Take Advantage of Georgia’s New Restrictive Covenants Act

Posted by Neal F. Weinrich on

Georgia’s Restrictive Covenants Act is approaching its three-year anniversary. Although much about the new law is still uncertain, one thing is clear: the law represents a significant shift in Georgia’s restrictive covenants law in favor of employers.

In general, the new law favors the enforcement of reasonable restrictive covenants and, in contrast to Georgia’s historical common law, it allows judges to modify overly broad restrictive covenants to make them reasonable.

It is important to note that the new law only applies to restrictive covenants in agreements that are entered into on or after the date that the new law took effect, May 11, 2011. Thus, employers who have not yet revised their restrictive covenant agreements to take advantage of the new law should consider doing so.

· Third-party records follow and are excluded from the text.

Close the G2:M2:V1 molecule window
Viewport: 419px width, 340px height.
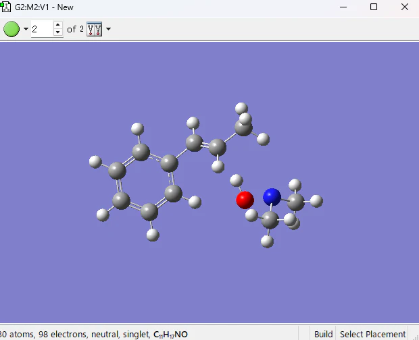tap(405, 7)
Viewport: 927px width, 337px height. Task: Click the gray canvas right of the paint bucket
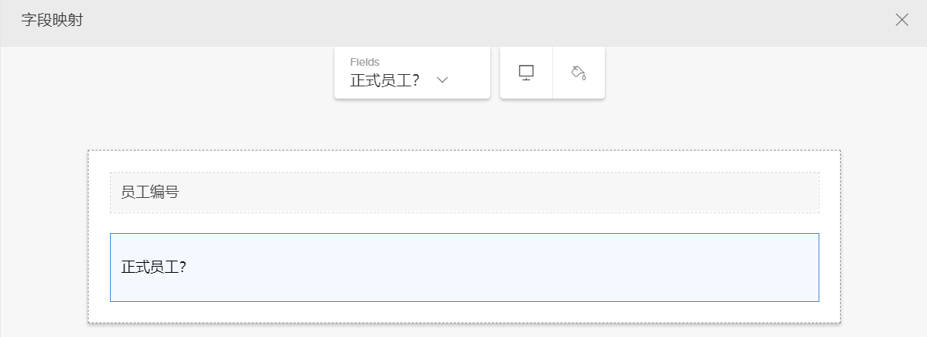pos(725,84)
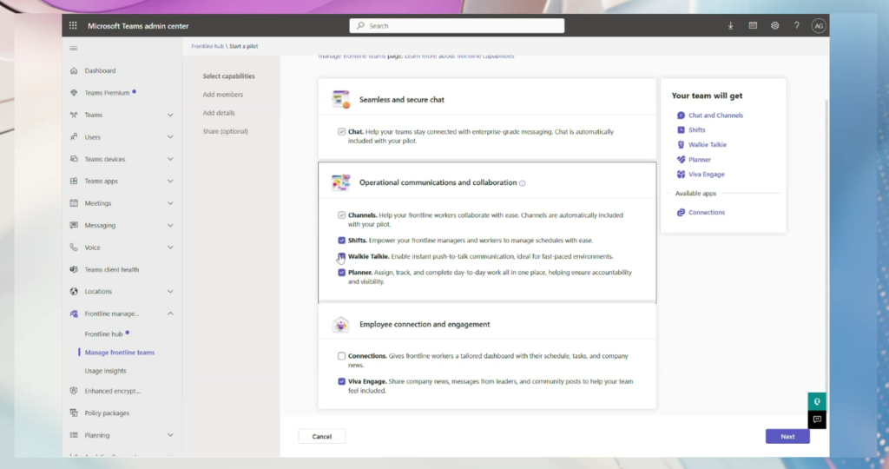Expand the Teams navigation section
Screen dimensions: 889x469
pyautogui.click(x=170, y=115)
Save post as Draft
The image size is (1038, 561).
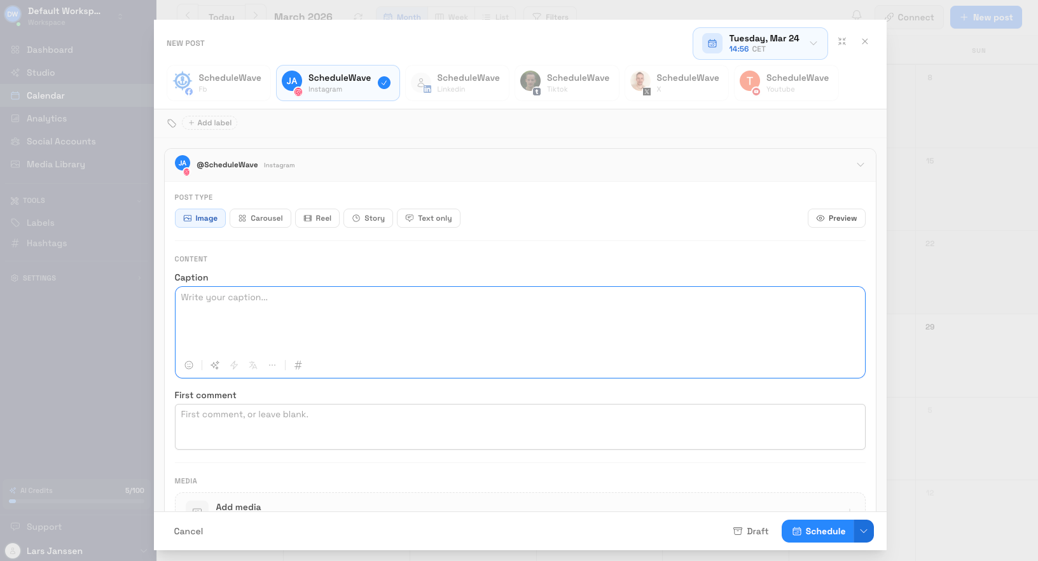tap(751, 531)
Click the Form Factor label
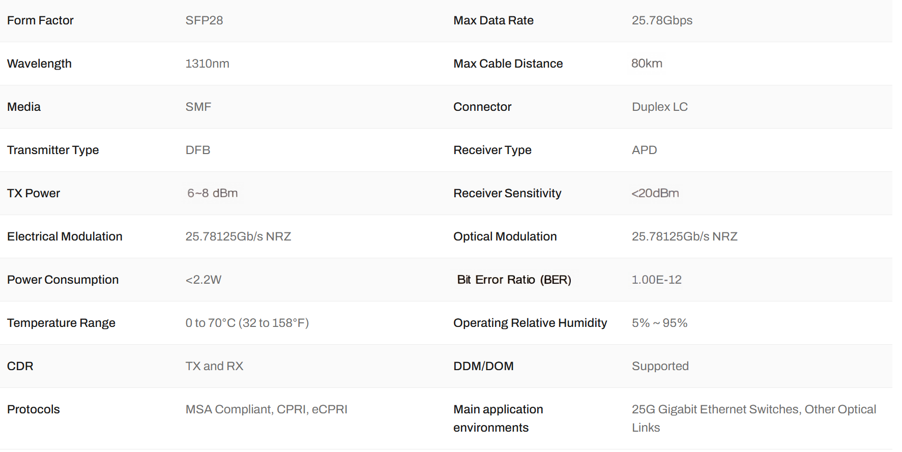Image resolution: width=902 pixels, height=452 pixels. click(x=40, y=20)
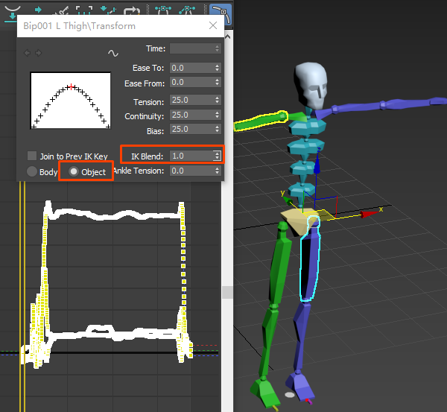Select the biped's head in viewport

click(x=313, y=83)
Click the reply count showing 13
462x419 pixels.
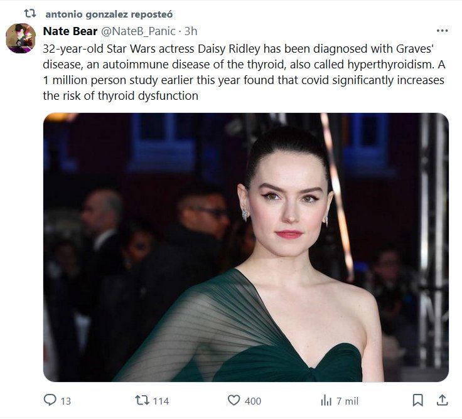[65, 401]
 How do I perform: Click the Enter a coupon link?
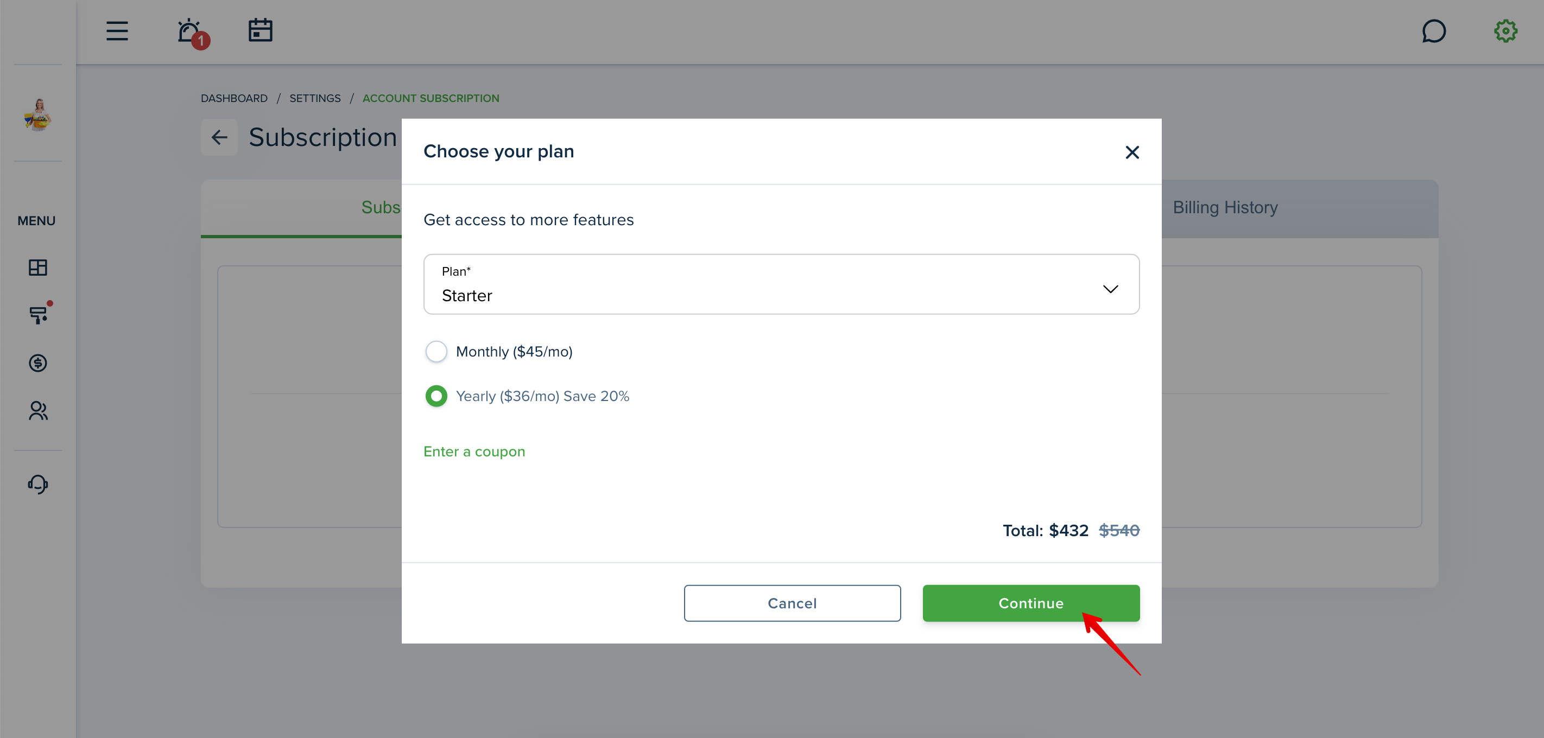point(474,452)
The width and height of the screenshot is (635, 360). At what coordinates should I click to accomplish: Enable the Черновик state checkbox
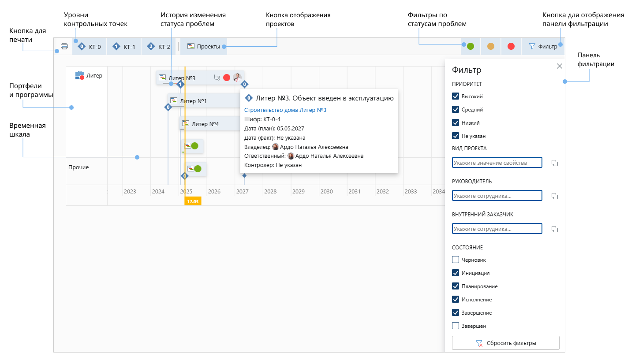point(456,260)
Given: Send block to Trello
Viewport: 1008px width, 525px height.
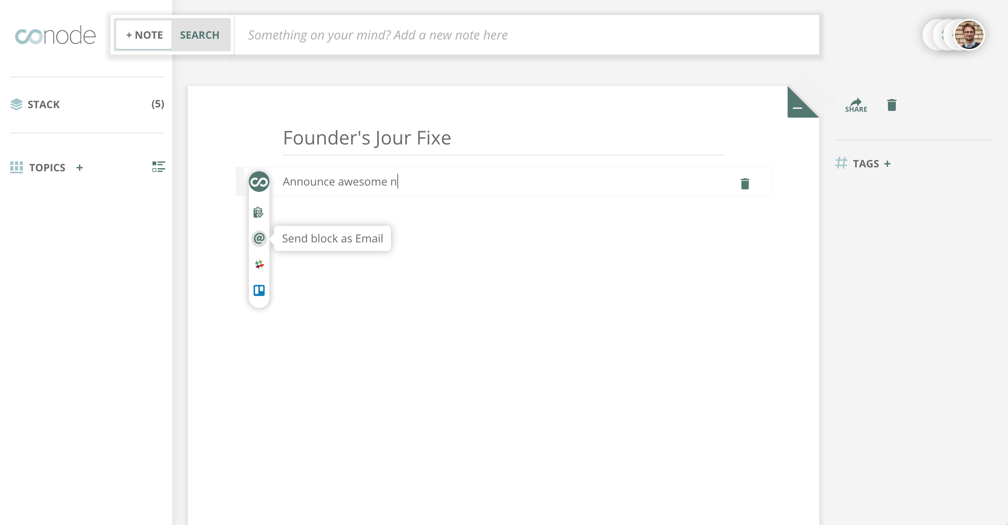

Employers who want to take advantage of the new law should understand the steps to take to ensure their employees’ restrictive covenants are governed by the new law. For example, suppose an employee signed an agreement containing restrictive covenants in 2008. In 2014, that employee was terminated and executed a severance agreement. The severance agreement contains language in which the employee ratifies or reaffirms that he or she will comply with the restrictive covenants in the 2008 agreement. However, the severance agreement does not restate the restrictive covenants and it does not contain new ones. Is the language in the severance agreement in which the employee reaffirms the restrictive covenants from 2008 sufficient to make those covenants governed by the new law?

Probably not. The new law states that it only applies to contracts entered into on or after its effective date (May 11, 2011). The new law also states that it does not apply in actions determining the enforceability of restrictive covenants entered into before the new law’s effective date (May 11, 2011). Thus, if an employer has an employee sign an agreement in which he or she merely ratifies or reaffirms restrictive covenants in a contract that was entered into prior to the effective date of the new law, the employer may not have done enough to have the employee’s restrictive covenants governed by the new law. Instead of having an agreement which merely references and reaffirms the old covenants, an employer who wants to get the benefit of the new law will be better served by having its employee sign a new agreement which contains an entirely new set of covenants (or at a minimum, which restates the old covenants in their entirety).

The new law provides a significant opportunity for Georgia employers to protect their businesses through restrictive covenants that are significantly more likely to be enforced than they were previously. However, employers must be certain they implement new restrictive covenants in a way that ensures the covenants are governed by the new law. Otherwise, an employer’s attempt to benefit from the new law could be ineffectual.